■ **Task instructions**
Rewrite all of the entries below with "Instagram" swapped for "Facebook" and every other line kept the same. Omit the pictures from your answer.

-- START OF Record list --

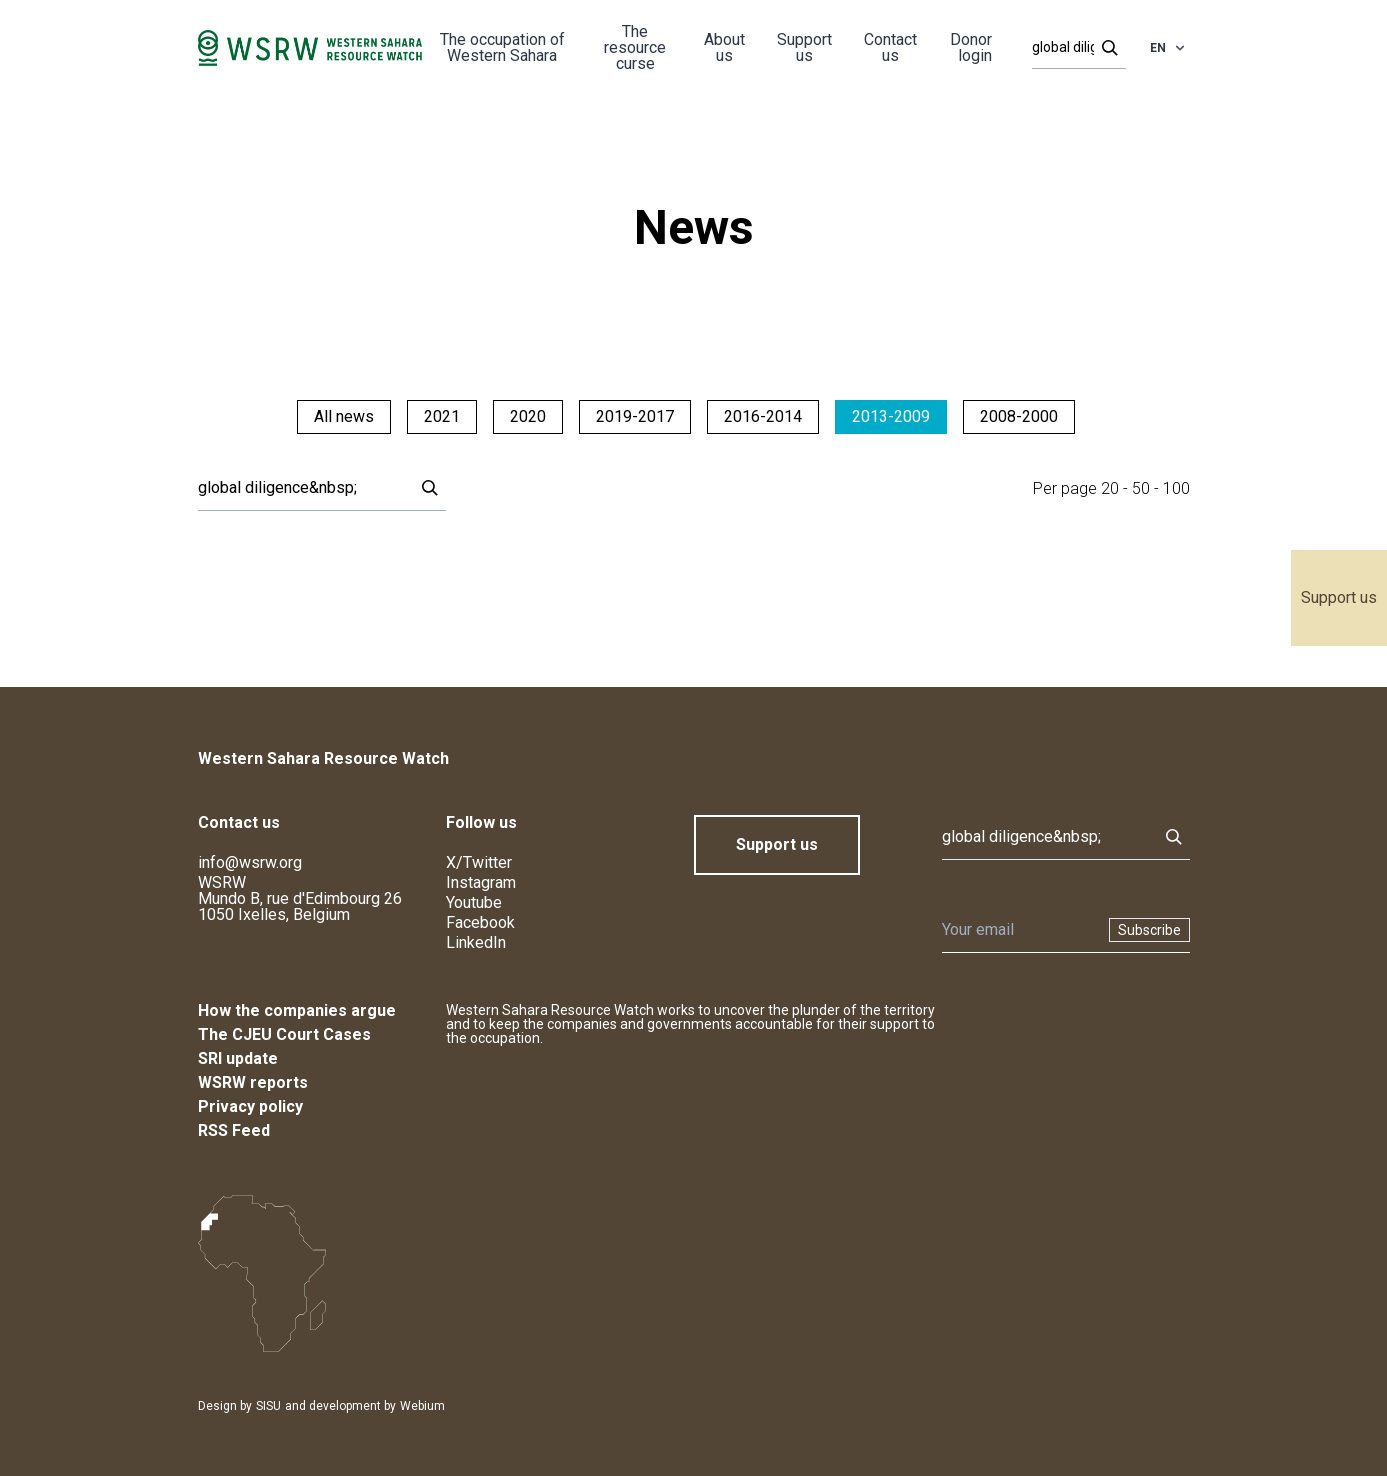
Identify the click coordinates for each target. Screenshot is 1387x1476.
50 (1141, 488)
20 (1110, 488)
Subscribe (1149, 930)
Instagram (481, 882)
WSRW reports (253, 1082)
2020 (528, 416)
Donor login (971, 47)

-- END OF Record list --

■ **Complete answer**
Identify the click coordinates for each target. Screenshot is 1387x1476.
50 (1141, 488)
20 (1110, 488)
Subscribe (1149, 930)
Facebook (481, 882)
WSRW reports (253, 1082)
2020 (528, 416)
Donor login (971, 47)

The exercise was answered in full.